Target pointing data
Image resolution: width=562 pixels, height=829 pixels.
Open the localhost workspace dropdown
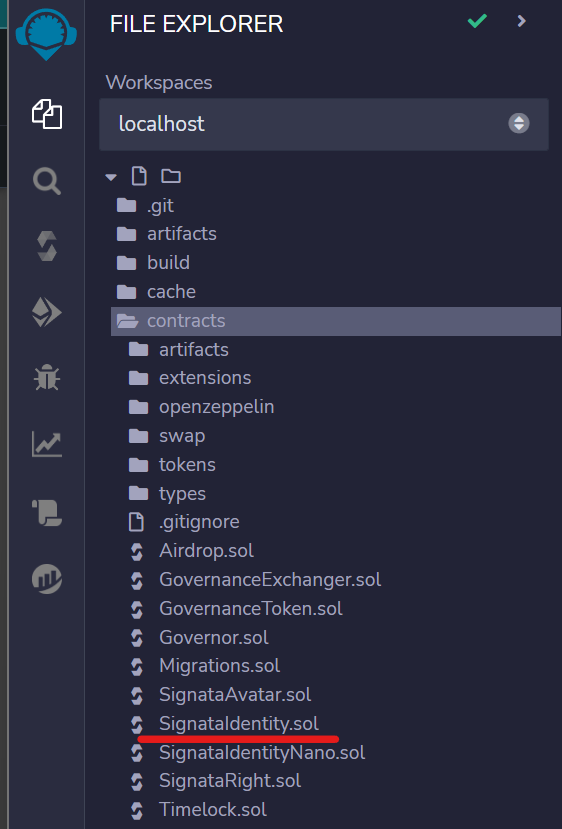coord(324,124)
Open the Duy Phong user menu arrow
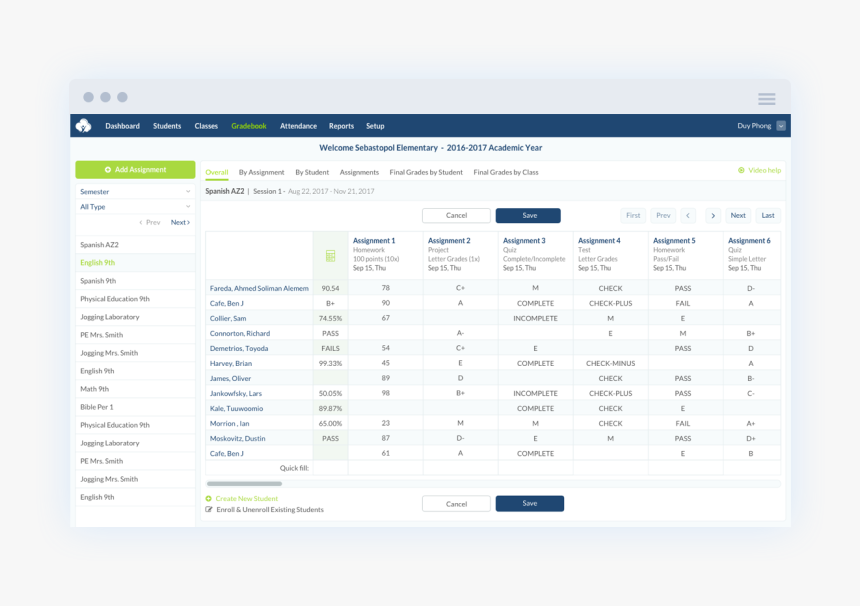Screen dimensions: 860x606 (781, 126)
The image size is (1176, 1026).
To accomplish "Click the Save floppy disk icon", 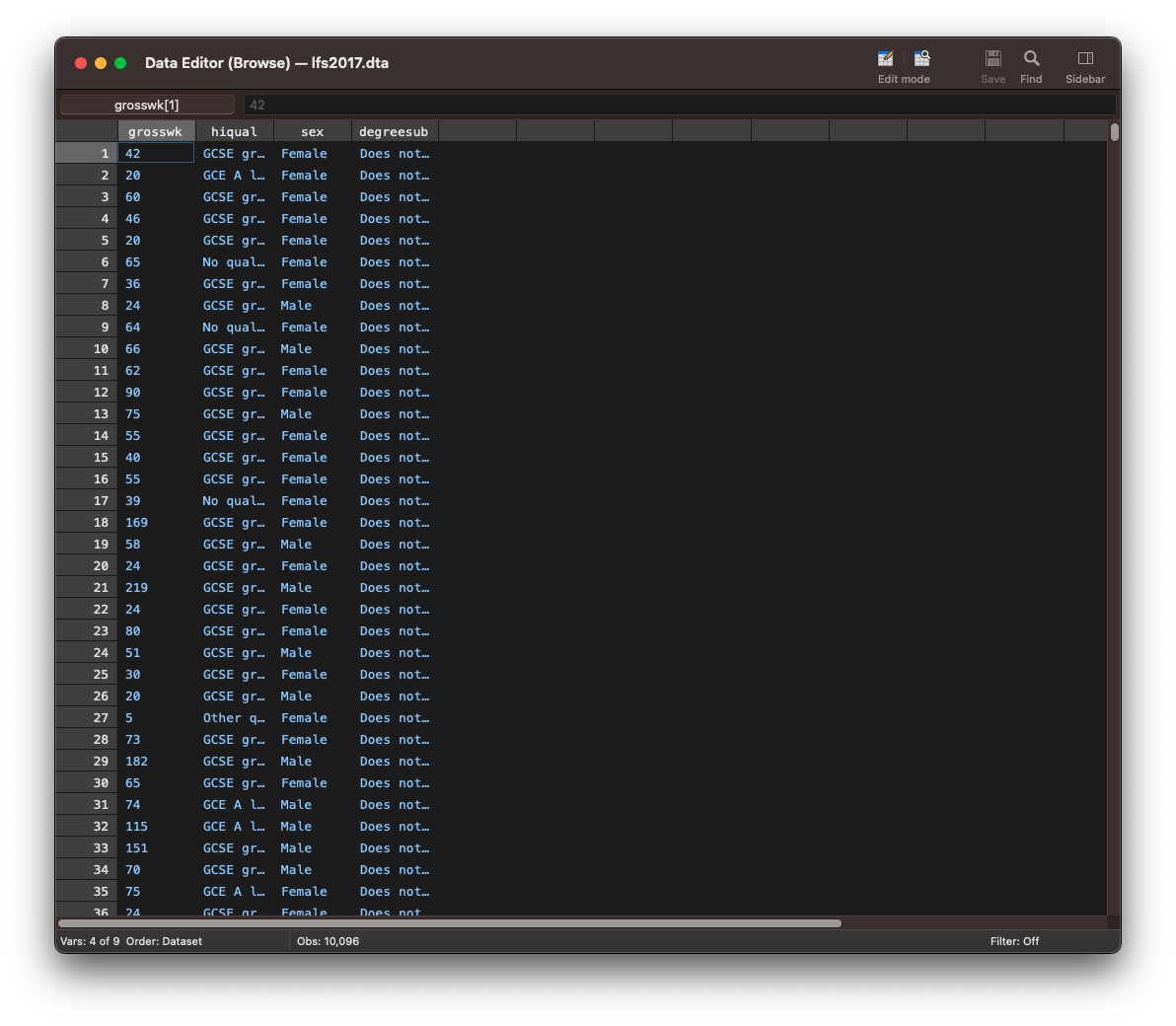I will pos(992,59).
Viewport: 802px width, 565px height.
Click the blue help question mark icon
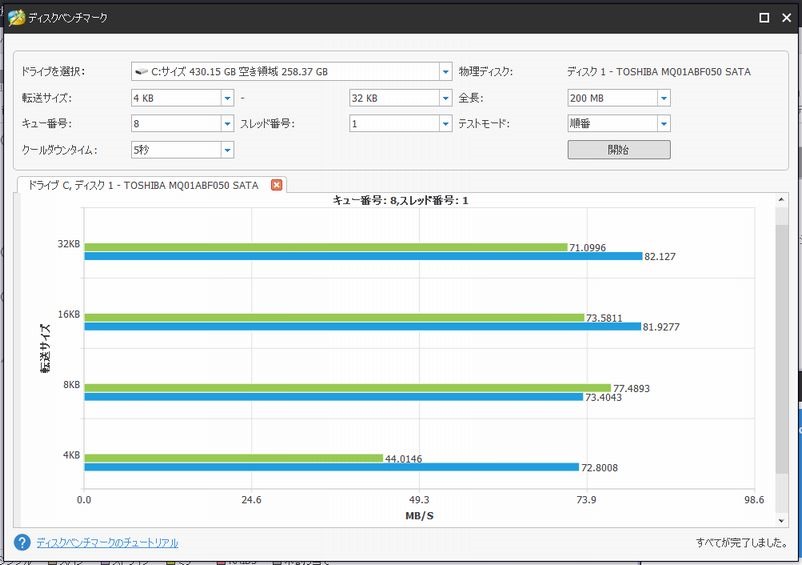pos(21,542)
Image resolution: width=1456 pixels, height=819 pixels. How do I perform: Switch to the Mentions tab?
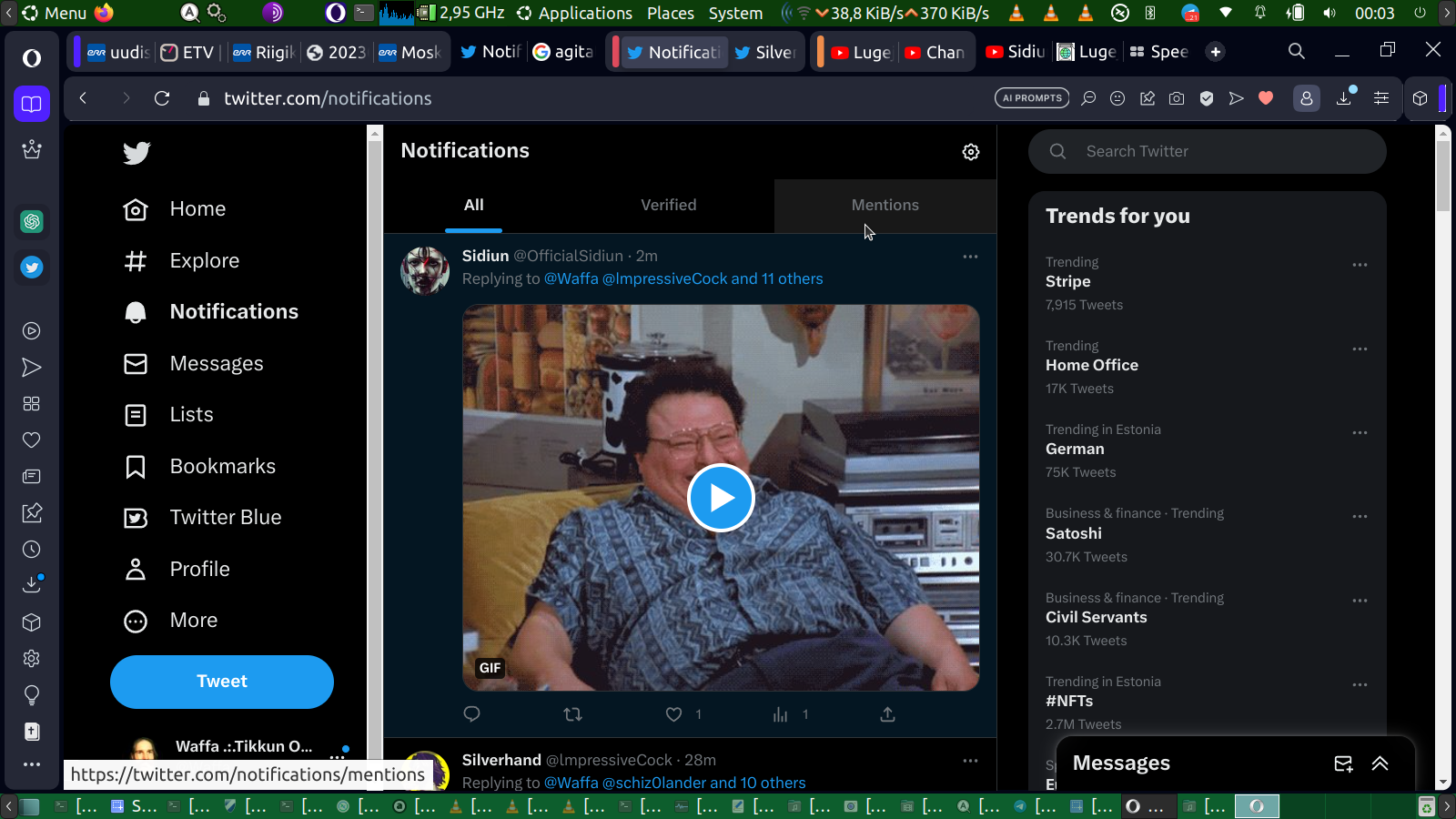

WORK TO COMPLETE:
Rewrite everything from the line containing "Viewport: 802px width, 565px height." down to the end of the entries as a JSON list of strings, one string per line, with blank lines and pictures omitted.

ANSWER:
[
  "Viewport: 802px width, 565px height.",
  "Click the blue help question mark icon",
  "pos(21,542)",
  "Image resolution: width=1456 pixels, height=819 pixels. How do I perform: Switch to the Mentions tab?"
]